With these increased options, providers said they are better able to
provide care based on the best courses of treatment rather than based on
the availability of charity or discounted resources.

* Gains in Medicaid revenue are facilitating strategic and operational
improvements focused on quality, care coordination, and information
technology. In addition, administrators indicated that Medicaid revenue
gains supported staff increases and led to changing staff roles to meet
increased administrative and billing needs. However, participants
emphasized that, even with Medicaid revenue gains, other funding sources
remain vital for supporting the full range of services needed by the
homeless population.

* Participants from the non-expansion site (Florida - did not expand
Medicaid) indicated that their patients remain uninsured and are
continuing to face significant gaps in care that contribute to poor
health outcomes. Participants also said they are facing an increasingly
challenging financial situation because they are missing out on Medicaid
expansion revenue gains and other funding sources are declining.

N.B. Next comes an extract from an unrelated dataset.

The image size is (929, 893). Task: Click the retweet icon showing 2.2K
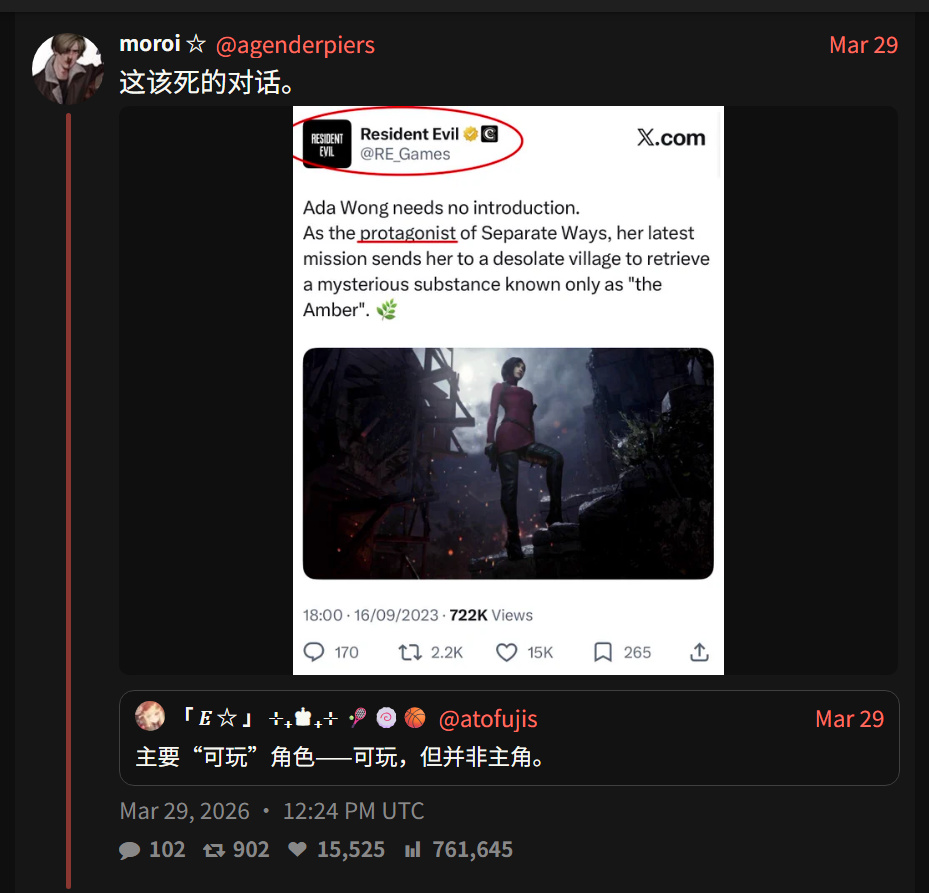click(x=410, y=652)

* As homeless patients gain Medicaid coverage and are enrolled in
managed care, some challenges are emerging. Participants commented that
some patients are being auto-assigned to providers with whom they do not
have an existing relationship and/or they may have difficulty accessing
due to lack of transportation. Additionally, working within provider
networks can be difficult given the complex needs of individuals, lack
of transportation, and the limited experience among other providers in
serving this population. Lastly, participants emphasized that prior
authorization requirements and limited and/or changing drug formularies
are leading to delays in care for individuals and creating substantial
administrative burdens for providers.

http://kff.org/uninsured/issue-brief/early-impacts-of-the-medicaid-expansion-for-the-homeless-population/

****


Comment by Don McCanne

The experience of the homeless population under the Affordable Care Act
(ACA) demonstrates both the benefits of reform under ACA and the flaws
of ACA that call for replacement with a single payer system. ACA was
better than nothing, but we can have so much more through enactment of a
single payer system.

The primary ACA benefit for the homeless is that most of them in
expansion states qualify for Medicaid and thus have improved access to
health care without financial barriers. Some of the homeless who access
health care have been noted to have an increased ability to work and to
maintain stable housing. Financial stress is reduced and some have
gained access to appropriate disability benefits. These benefits to the
homeless are more reasons why calls for simple repeal of ACA are bad
policy, devoid of compassion.

Yet the last paragraph from the excerpts above explains why Medicaid
managed care is often a poor choice for the homeless (and many other
lower-income individuals as well). Homeless patients often are unable to
see the health care professionals who would be most accessible and
appropriate for them. Transportation concerns are more likely. Essential
specialized services may not be available. Managed care intrusions such
as prior authorization requirements, limitations and changes in
formularies, or other perverse managed care innovations may impair
access to important health care services or products. Further, those
states that refuse to expand Medicaid are leaving most of the homeless
without any coverage and therefore reliant on often inadequately funded
safety-net institutions.

There are those who believe that we should merely proceed with
implementation of ACA and try to obtain legislative and administrative
patches along the way. Compared to the deficiencies in our dysfunctional
system, patches have only minimal beneficial impact while increasing the
administrative complexity that already overburdens our system. Patches
fall way too short of what we need.

We should not repeal ACA since it does provide some temporary benefit
until we can implement a single payer system. But we should not let ACA
implementation divert us from instituting what we really need - a single
payer national health program. Not only would that benefit the homeless,
it would benefit all of the rest of us as well.